## The input
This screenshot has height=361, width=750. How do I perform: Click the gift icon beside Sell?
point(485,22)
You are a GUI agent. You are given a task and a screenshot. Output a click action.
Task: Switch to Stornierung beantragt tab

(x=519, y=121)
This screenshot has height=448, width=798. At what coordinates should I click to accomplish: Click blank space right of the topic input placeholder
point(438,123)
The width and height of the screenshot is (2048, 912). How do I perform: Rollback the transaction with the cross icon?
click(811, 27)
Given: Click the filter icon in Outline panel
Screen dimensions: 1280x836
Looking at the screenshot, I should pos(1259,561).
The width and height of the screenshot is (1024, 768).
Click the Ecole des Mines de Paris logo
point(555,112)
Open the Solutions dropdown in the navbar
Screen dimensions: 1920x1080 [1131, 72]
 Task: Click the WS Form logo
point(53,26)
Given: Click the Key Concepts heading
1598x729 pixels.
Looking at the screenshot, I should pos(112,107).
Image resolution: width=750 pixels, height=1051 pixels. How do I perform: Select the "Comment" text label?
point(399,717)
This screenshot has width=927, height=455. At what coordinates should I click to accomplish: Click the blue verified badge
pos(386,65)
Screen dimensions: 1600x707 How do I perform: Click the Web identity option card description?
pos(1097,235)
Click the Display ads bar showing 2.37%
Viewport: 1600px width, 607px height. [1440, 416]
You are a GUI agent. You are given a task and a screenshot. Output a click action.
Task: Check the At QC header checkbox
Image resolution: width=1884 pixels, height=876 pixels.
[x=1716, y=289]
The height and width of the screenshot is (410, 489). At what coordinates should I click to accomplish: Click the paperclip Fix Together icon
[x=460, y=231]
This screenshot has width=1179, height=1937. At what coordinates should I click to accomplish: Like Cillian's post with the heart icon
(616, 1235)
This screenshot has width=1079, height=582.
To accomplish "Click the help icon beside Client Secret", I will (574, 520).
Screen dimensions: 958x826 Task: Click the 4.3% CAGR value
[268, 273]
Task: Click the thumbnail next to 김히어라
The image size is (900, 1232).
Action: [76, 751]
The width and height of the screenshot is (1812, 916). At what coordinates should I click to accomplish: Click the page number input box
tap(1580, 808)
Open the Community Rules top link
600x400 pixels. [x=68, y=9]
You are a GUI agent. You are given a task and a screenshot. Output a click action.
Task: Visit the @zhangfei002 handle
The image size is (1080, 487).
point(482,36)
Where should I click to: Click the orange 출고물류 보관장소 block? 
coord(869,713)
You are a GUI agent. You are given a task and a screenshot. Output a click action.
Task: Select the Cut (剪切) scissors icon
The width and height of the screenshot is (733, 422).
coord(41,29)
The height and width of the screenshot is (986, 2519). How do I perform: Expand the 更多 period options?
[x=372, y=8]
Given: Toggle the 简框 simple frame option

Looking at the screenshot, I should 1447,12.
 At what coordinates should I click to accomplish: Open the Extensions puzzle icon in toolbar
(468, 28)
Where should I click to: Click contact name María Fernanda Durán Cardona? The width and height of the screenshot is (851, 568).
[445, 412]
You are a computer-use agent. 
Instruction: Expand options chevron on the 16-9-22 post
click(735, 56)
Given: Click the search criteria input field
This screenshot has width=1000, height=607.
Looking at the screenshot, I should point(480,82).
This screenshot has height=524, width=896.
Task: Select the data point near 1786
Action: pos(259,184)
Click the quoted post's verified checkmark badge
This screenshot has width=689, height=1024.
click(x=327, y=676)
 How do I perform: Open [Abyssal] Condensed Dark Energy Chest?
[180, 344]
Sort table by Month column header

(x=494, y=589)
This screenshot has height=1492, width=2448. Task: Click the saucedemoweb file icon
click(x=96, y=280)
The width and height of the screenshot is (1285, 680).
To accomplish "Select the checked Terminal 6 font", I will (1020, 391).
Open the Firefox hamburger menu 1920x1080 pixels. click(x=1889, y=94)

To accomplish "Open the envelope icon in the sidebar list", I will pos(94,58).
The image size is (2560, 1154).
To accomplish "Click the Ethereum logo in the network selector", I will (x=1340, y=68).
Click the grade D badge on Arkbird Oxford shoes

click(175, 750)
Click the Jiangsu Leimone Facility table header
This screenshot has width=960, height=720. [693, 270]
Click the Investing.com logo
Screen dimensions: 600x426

## Work to complete
Copy all of the rows above word for word, changing nothing.

## Response below
This screenshot has height=361, width=750. How do I perform: Click the gift icon beside Sell?
point(485,22)
You are a GUI agent. You are given a task and a screenshot. Output a click action.
Task: Switch to Stornierung beantragt tab

(x=519, y=121)
This screenshot has height=448, width=798. At what coordinates should I click to accomplish: Click blank space right of the topic input placeholder
point(438,123)
The width and height of the screenshot is (2048, 912). How do I perform: Rollback the transaction with the cross icon?
click(811, 27)
Given: Click the filter icon in Outline panel
Screen dimensions: 1280x836
Looking at the screenshot, I should pos(1259,561).
The width and height of the screenshot is (1024, 768).
Click the Ecole des Mines de Paris logo
point(555,112)
Open the Solutions dropdown in the navbar
Screen dimensions: 1920x1080 [1131, 72]
 Task: Click the WS Form logo
point(53,26)
Given: Click the Key Concepts heading
1598x729 pixels.
Looking at the screenshot, I should pos(112,107).
Image resolution: width=750 pixels, height=1051 pixels. How do I perform: Select the "Comment" text label?
point(399,717)
This screenshot has width=927, height=455. At what coordinates should I click to accomplish: Click the blue verified badge
pos(386,65)
Screen dimensions: 1600x707 How do I perform: Click the Web identity option card description?
pos(1097,235)
Click the Display ads bar showing 2.37%
Viewport: 1600px width, 607px height. [1440, 416]
You are a GUI agent. You are given a task and a screenshot. Output a click action.
Task: Check the At QC header checkbox
Image resolution: width=1884 pixels, height=876 pixels.
[x=1716, y=289]
The height and width of the screenshot is (410, 489). At what coordinates should I click to accomplish: Click the paperclip Fix Together icon
[x=460, y=231]
This screenshot has width=1179, height=1937. At what coordinates should I click to accomplish: Like Cillian's post with the heart icon
(616, 1235)
This screenshot has width=1079, height=582.
To accomplish "Click the help icon beside Client Secret", I will (574, 520).
Screen dimensions: 958x826 Task: Click the 4.3% CAGR value
[268, 273]
Task: Click the thumbnail next to 김히어라
The image size is (900, 1232).
Action: [76, 751]
The width and height of the screenshot is (1812, 916). At what coordinates should I click to accomplish: Click the page number input box
tap(1580, 808)
Open the Community Rules top link
600x400 pixels. [x=68, y=9]
You are a GUI agent. You are given a task and a screenshot. Output a click action.
Task: Visit the @zhangfei002 handle
The image size is (1080, 487).
point(482,36)
Where should I click to: Click the orange 출고물류 보관장소 block? 
coord(869,713)
You are a GUI agent. You are given a task and a screenshot. Output a click action.
Task: Select the Cut (剪切) scissors icon
The width and height of the screenshot is (733, 422).
coord(41,29)
The height and width of the screenshot is (986, 2519). How do I perform: Expand the 更多 period options?
[x=372, y=8]
Given: Toggle the 简框 simple frame option

Looking at the screenshot, I should 1447,12.
 At what coordinates should I click to accomplish: Open the Extensions puzzle icon in toolbar
(468, 28)
Where should I click to: Click contact name María Fernanda Durán Cardona? The width and height of the screenshot is (851, 568).
[445, 412]
You are a computer-use agent. 
Instruction: Expand options chevron on the 16-9-22 post
click(735, 56)
Given: Click the search criteria input field
This screenshot has width=1000, height=607.
Looking at the screenshot, I should point(480,82).
This screenshot has height=524, width=896.
Task: Select the data point near 1786
Action: pos(259,184)
Click the quoted post's verified checkmark badge
This screenshot has width=689, height=1024.
click(x=327, y=676)
 How do I perform: Open [Abyssal] Condensed Dark Energy Chest?
[180, 344]
Sort table by Month column header

(x=494, y=589)
This screenshot has height=1492, width=2448. Task: Click the saucedemoweb file icon
click(x=96, y=280)
The width and height of the screenshot is (1285, 680).
To accomplish "Select the checked Terminal 6 font", I will (1020, 391).
Open the Firefox hamburger menu 1920x1080 pixels. click(x=1889, y=94)

To accomplish "Open the envelope icon in the sidebar list", I will pos(94,58).
The image size is (2560, 1154).
To accomplish "Click the Ethereum logo in the network selector", I will (x=1340, y=68).
Click the grade D badge on Arkbird Oxford shoes

click(175, 750)
Click the Jiangsu Leimone Facility table header
This screenshot has width=960, height=720. [693, 270]
Click the Investing.com logo
Screen dimensions: 600x426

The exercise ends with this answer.